*About this task*
Please, without any pictures, transcribe the lines from the one holding "Given: Select the" to the end of the listing, both ends included.

*Given data*

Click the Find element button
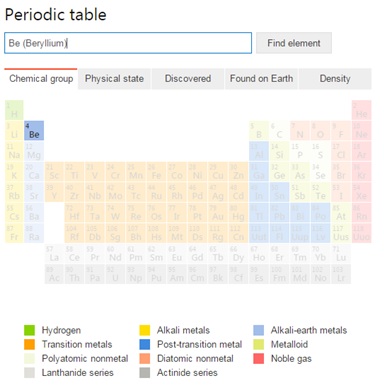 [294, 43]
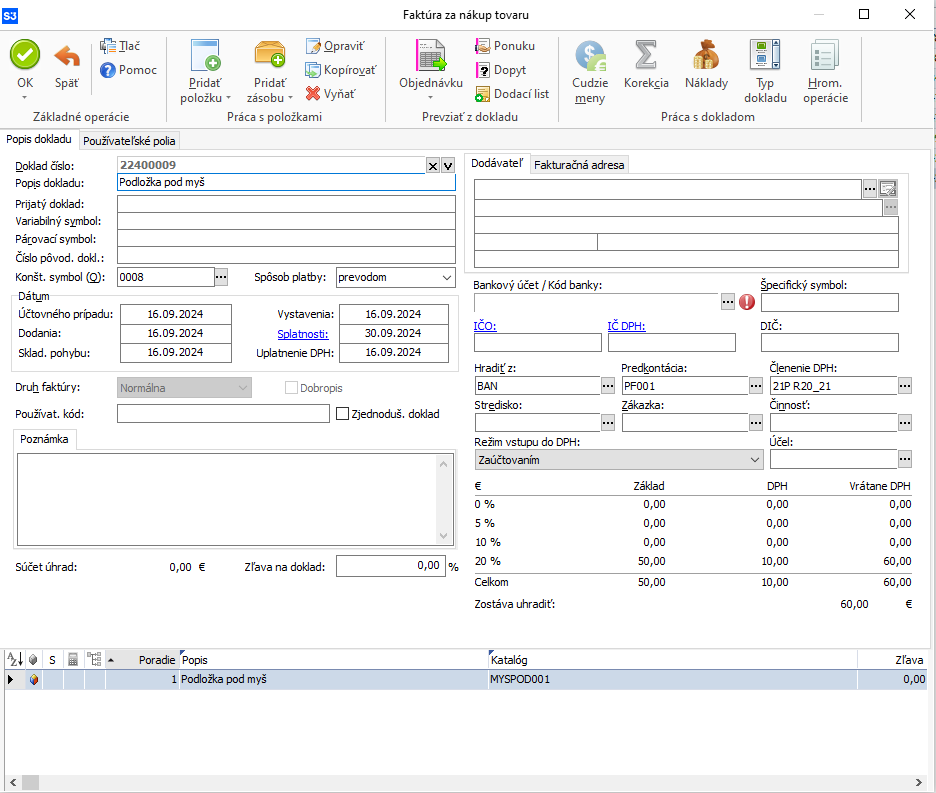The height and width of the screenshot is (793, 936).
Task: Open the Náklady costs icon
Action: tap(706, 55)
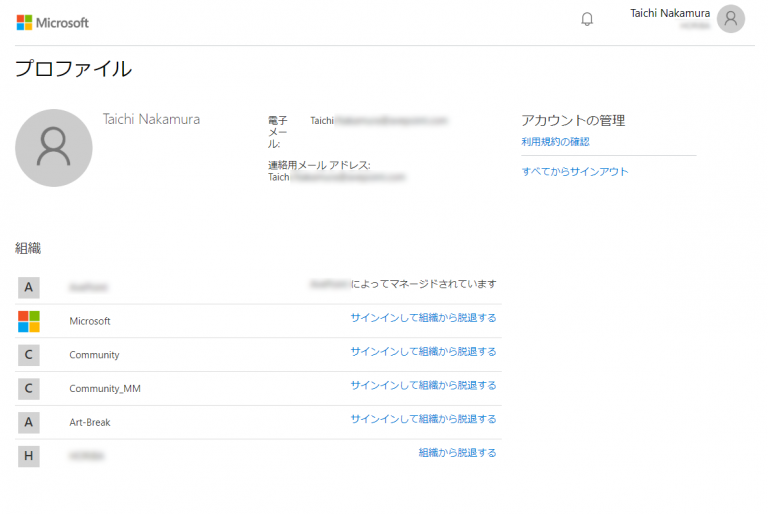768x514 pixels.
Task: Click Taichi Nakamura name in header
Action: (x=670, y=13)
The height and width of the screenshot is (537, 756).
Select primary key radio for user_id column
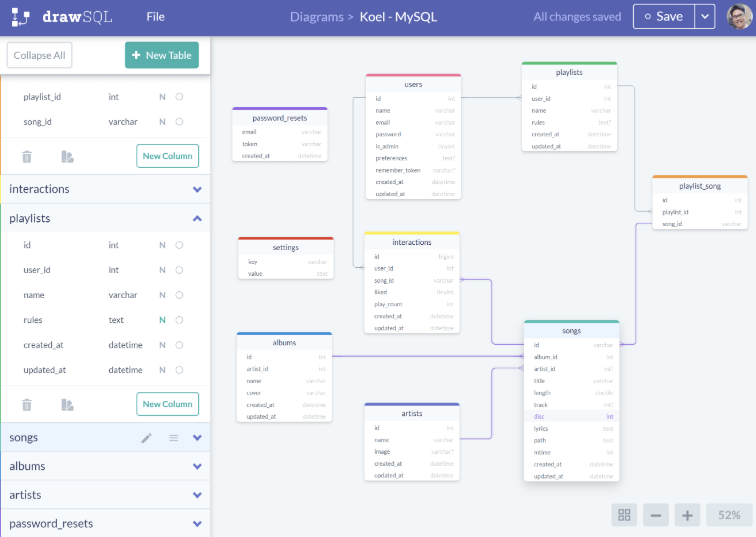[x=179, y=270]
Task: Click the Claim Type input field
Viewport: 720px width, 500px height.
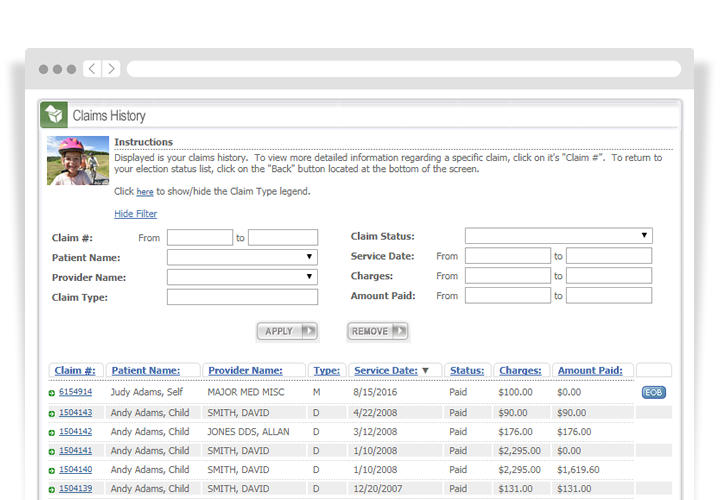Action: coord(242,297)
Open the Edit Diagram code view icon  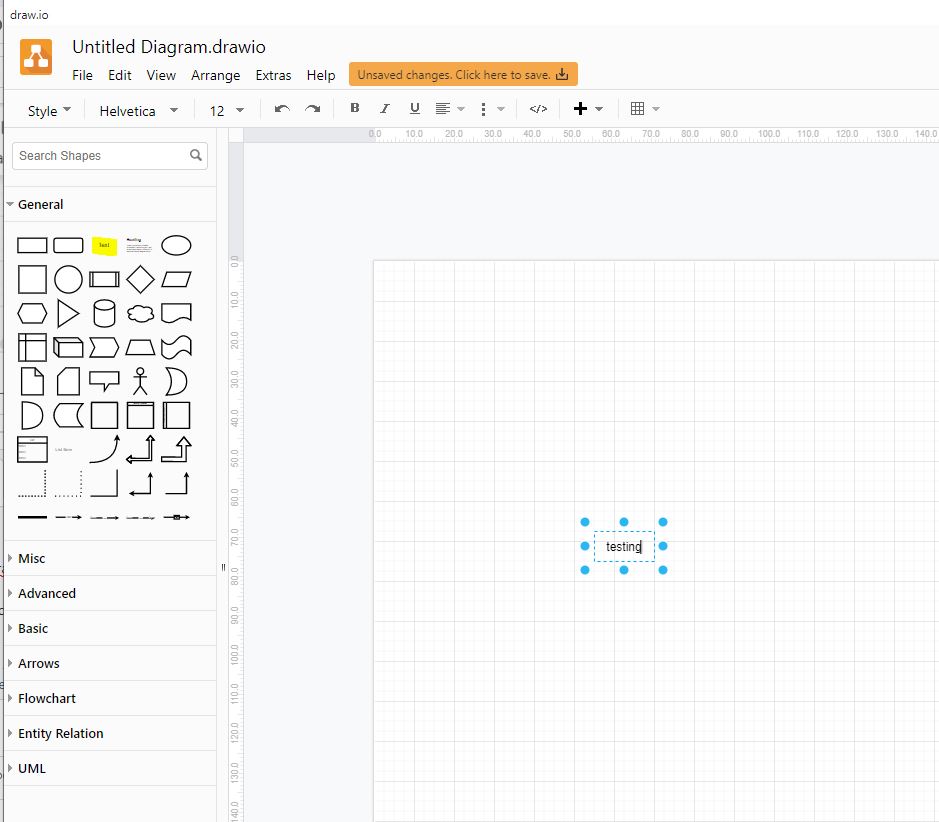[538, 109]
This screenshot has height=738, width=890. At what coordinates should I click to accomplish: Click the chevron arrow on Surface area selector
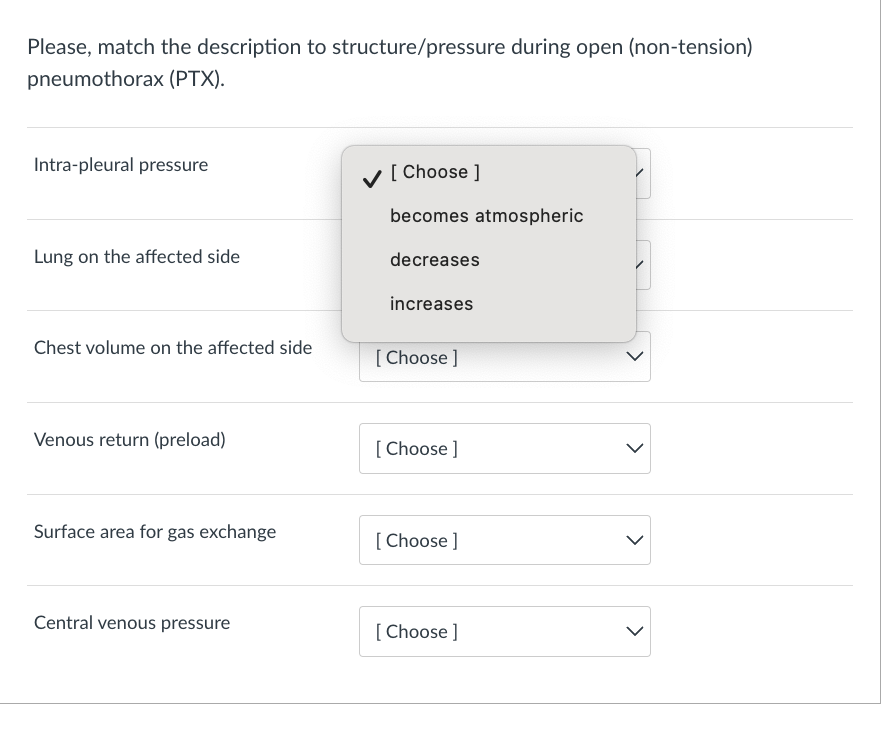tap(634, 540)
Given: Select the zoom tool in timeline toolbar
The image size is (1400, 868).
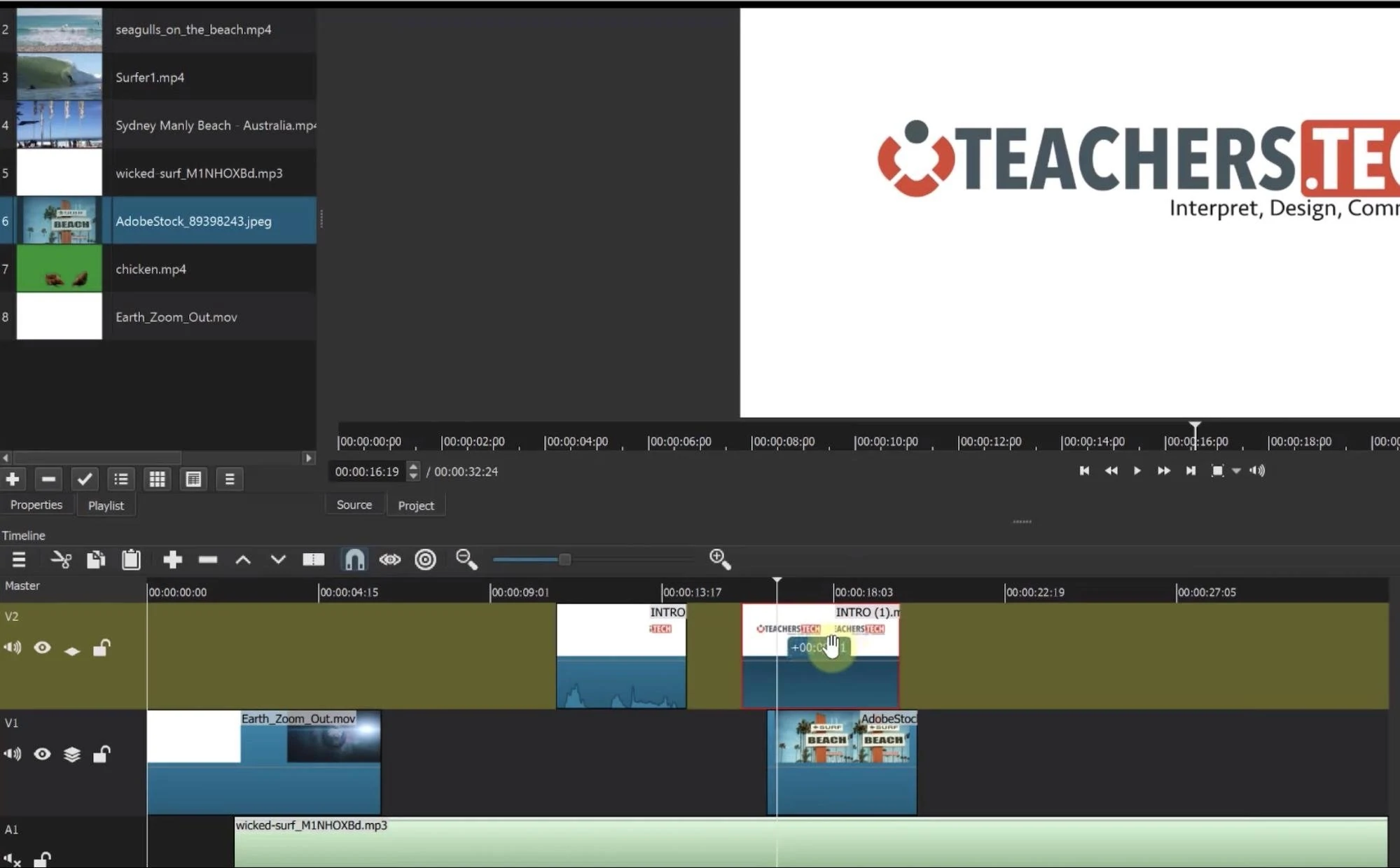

*Output of the exercise*
Given: Select the zoom tool in timeline toolbar
The image size is (1400, 868).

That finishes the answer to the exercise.